§ PROBLEM TO WORK ON:
Convert every line of text in the records below into a JSON list of strings, one string per line, skipping blank lines. Leave the pictures out of the list.
======== DATASET ========
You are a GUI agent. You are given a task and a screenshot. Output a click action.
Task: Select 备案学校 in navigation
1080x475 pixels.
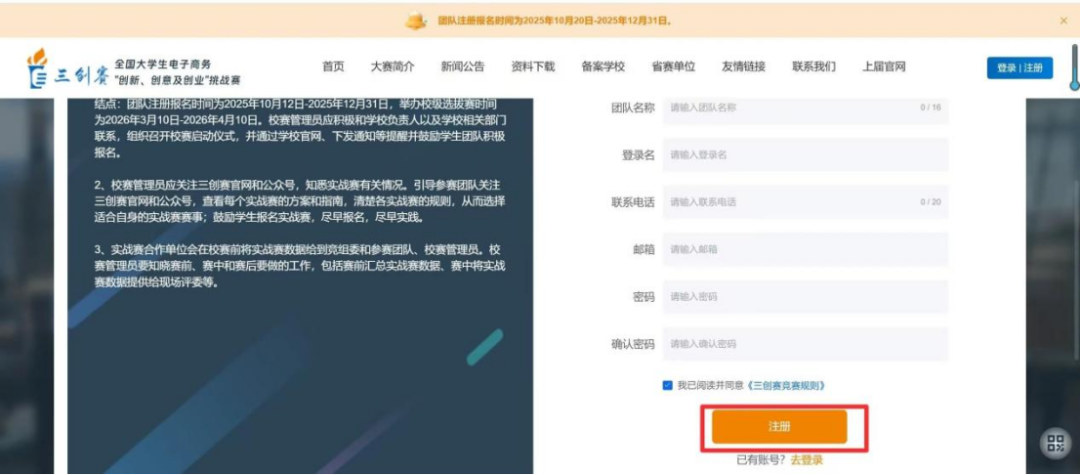coord(603,67)
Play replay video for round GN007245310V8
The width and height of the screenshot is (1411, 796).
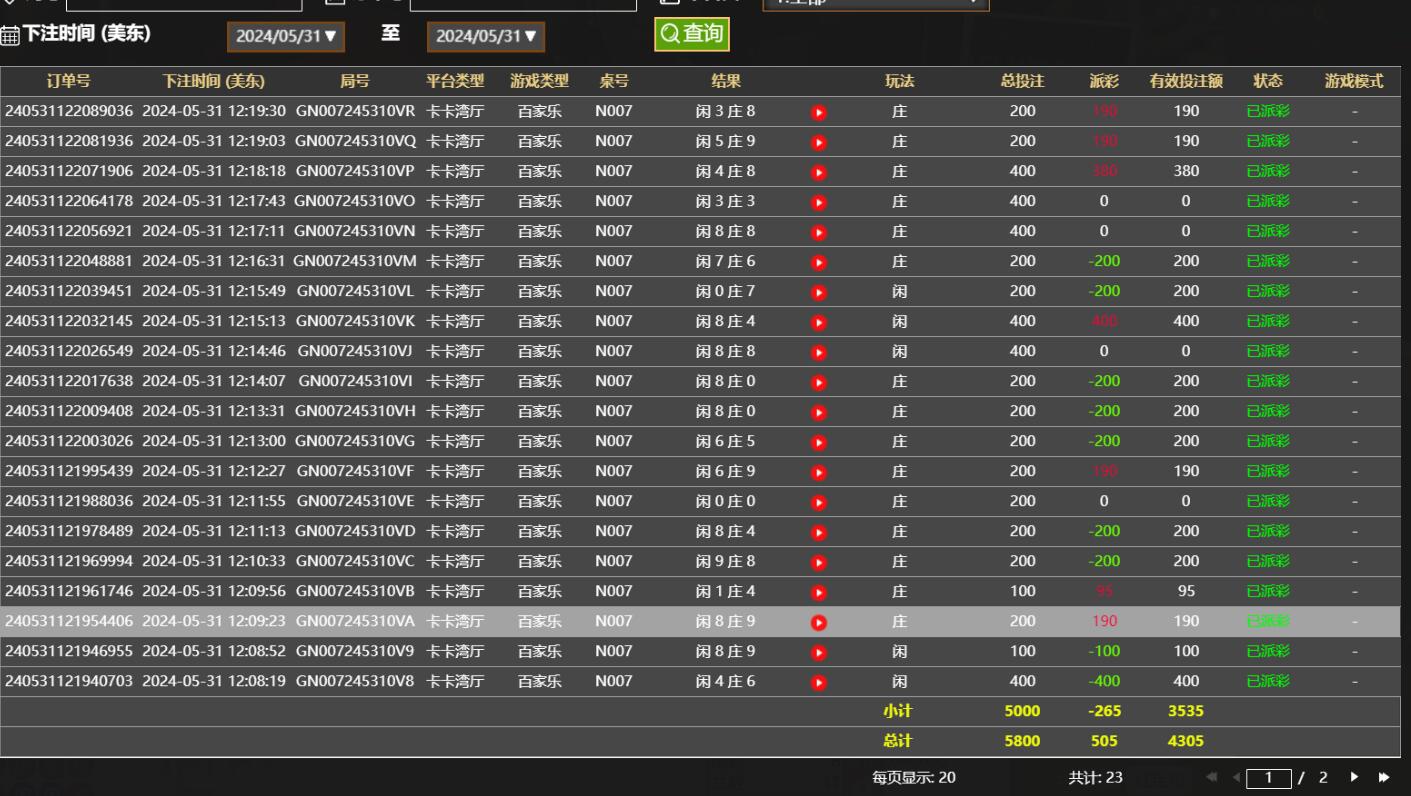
========
§ SOLUTION BELOW:
[
  "You are a GUI agent. You are given a task and a screenshot. Output a click action.",
  "Task: Select 备案学校 in navigation",
  "1080x475 pixels.",
  "coord(603,67)",
  "Play replay video for round GN007245310V8",
  "The width and height of the screenshot is (1411, 796)."
]